SUPPLIED INFORMATION:
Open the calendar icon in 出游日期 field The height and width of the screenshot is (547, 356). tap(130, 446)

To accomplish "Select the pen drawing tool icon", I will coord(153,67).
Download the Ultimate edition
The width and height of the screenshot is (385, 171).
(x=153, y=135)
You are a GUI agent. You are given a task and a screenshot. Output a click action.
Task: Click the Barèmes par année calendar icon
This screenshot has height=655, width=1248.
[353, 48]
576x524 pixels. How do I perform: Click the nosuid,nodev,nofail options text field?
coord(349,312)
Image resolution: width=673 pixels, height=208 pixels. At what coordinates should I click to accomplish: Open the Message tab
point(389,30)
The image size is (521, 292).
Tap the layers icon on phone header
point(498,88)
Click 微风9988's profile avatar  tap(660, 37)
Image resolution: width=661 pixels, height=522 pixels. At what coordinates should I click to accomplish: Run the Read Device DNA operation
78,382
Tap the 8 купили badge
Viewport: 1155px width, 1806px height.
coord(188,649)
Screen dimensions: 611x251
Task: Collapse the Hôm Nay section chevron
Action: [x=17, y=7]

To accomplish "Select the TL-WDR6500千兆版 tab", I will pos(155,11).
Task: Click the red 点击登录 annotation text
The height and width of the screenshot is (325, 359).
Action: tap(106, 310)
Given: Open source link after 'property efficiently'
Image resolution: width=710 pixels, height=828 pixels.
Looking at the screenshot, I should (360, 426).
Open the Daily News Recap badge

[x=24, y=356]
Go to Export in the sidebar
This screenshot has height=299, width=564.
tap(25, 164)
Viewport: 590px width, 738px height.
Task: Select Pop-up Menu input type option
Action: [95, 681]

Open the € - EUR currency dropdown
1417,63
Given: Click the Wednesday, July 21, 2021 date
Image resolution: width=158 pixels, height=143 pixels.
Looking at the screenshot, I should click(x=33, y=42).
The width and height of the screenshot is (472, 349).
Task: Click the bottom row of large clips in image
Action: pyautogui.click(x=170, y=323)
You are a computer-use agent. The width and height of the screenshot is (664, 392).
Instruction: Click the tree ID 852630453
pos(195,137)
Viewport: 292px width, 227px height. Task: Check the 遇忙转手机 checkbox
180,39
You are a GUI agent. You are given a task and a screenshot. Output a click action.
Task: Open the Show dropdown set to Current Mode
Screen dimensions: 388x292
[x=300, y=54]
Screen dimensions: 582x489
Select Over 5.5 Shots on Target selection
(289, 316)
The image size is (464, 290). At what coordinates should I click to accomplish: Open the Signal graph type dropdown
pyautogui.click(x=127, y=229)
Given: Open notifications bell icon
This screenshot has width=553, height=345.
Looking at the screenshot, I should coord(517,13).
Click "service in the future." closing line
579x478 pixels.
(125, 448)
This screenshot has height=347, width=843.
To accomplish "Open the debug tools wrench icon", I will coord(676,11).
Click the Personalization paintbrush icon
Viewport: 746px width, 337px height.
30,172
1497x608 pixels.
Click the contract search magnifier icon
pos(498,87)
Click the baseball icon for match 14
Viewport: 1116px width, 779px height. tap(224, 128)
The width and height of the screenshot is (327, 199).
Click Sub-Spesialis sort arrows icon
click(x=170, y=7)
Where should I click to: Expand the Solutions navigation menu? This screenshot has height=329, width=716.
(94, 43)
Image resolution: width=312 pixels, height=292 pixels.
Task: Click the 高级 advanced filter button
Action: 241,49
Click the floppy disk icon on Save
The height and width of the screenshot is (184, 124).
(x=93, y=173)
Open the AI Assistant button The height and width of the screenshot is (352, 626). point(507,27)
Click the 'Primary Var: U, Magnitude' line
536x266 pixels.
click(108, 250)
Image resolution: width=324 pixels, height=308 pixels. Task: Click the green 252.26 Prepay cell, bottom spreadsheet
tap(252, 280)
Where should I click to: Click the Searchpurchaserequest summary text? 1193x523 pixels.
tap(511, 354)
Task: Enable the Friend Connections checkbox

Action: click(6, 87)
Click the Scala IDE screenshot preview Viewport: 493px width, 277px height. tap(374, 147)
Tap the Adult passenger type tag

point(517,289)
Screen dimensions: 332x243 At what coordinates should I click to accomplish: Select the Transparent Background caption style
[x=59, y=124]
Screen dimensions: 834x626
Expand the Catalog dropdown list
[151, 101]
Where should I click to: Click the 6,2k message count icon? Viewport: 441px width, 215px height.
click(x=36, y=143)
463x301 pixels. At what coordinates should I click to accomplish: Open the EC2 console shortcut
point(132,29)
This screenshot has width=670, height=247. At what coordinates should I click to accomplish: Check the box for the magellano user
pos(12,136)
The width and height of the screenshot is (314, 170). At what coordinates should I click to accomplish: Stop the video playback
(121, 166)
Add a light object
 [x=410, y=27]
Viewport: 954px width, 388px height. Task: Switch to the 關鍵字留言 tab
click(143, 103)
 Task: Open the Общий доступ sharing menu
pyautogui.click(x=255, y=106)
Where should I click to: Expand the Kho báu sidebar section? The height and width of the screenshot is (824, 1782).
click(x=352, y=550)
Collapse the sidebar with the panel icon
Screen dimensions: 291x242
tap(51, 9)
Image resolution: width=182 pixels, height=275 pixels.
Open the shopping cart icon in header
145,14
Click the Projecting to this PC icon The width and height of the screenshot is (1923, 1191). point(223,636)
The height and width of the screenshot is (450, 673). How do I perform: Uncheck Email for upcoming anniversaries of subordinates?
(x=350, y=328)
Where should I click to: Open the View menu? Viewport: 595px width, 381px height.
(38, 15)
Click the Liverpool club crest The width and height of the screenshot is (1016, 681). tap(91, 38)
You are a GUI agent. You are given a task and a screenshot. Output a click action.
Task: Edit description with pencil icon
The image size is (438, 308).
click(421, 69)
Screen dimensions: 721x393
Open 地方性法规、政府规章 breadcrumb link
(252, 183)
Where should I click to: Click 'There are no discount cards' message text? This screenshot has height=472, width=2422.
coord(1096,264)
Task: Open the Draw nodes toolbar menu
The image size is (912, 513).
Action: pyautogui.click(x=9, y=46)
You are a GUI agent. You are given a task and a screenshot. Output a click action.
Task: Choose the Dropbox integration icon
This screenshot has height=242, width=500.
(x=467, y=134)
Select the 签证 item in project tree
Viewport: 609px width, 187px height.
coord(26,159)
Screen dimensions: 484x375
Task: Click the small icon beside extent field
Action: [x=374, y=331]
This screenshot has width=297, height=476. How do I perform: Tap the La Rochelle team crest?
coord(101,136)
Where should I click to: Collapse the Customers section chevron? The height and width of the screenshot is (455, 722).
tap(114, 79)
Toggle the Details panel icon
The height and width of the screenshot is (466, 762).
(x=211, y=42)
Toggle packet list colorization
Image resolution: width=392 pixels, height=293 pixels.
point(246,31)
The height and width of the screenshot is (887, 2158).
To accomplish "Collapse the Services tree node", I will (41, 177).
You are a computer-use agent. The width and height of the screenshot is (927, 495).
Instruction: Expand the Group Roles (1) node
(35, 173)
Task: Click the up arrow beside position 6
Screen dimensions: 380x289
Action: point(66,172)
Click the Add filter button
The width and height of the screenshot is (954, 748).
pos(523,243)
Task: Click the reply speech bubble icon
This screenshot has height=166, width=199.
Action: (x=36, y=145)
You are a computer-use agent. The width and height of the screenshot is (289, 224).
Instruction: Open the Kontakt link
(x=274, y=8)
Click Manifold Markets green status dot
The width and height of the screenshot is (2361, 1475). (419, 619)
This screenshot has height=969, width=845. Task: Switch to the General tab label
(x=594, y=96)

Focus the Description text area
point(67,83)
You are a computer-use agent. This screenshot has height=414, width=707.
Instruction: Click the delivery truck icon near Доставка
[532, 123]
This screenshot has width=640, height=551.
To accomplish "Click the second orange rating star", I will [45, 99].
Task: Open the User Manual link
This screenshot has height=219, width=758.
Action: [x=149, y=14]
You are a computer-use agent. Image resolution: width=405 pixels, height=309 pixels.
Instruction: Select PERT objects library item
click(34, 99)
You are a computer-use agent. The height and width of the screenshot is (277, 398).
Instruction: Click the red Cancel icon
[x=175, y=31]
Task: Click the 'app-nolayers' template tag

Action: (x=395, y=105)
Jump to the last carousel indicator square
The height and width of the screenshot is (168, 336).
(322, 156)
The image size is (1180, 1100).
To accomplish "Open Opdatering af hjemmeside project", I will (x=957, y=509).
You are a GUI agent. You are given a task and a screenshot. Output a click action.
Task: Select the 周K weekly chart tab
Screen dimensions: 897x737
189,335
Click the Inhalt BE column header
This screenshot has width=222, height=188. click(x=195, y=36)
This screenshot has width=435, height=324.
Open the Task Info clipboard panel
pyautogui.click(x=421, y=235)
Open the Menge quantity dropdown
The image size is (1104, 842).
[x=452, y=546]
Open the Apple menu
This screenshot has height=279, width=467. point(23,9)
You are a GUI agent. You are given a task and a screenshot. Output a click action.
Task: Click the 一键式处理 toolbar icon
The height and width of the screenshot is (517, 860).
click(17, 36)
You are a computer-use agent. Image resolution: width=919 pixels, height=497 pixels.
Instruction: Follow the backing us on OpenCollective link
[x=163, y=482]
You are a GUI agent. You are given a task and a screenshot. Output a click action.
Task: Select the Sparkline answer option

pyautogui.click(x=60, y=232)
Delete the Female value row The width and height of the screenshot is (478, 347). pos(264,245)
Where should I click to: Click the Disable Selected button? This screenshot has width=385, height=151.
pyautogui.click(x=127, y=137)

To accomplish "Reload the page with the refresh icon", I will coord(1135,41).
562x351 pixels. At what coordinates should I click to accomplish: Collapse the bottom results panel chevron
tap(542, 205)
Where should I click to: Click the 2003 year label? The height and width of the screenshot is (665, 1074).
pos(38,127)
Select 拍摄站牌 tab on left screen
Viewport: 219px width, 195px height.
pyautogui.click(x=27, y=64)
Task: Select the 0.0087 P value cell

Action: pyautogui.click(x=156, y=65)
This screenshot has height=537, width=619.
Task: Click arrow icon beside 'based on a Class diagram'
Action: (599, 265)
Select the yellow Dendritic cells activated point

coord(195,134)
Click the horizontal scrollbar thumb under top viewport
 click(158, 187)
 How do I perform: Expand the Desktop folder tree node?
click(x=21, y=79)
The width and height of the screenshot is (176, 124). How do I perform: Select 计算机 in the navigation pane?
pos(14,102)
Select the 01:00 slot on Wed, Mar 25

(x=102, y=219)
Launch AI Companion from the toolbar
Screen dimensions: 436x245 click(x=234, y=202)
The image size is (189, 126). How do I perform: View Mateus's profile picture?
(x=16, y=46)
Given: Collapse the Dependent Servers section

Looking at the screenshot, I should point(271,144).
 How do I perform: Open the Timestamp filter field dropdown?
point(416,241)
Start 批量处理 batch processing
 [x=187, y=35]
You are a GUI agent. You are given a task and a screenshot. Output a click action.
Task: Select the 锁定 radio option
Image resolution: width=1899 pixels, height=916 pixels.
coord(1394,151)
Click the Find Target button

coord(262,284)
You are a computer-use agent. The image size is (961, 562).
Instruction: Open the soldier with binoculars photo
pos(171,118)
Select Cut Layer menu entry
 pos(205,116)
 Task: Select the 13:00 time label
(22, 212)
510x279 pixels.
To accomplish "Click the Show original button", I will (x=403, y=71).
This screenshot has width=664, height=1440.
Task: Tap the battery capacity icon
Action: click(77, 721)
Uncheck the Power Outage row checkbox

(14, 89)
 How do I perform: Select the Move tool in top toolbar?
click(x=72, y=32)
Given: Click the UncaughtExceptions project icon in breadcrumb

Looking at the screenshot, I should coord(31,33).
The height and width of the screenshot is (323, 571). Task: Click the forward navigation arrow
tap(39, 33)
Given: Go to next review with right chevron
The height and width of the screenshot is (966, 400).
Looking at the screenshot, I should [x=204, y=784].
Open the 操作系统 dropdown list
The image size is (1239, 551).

TASK DETAILS: Identify the lines above that contain the word "calendar", then copy them.

TASK RESULT:
Open the calendar icon in 出游日期 field The height and width of the screenshot is (547, 356). tap(130, 446)
Task: Click the Barèmes par année calendar icon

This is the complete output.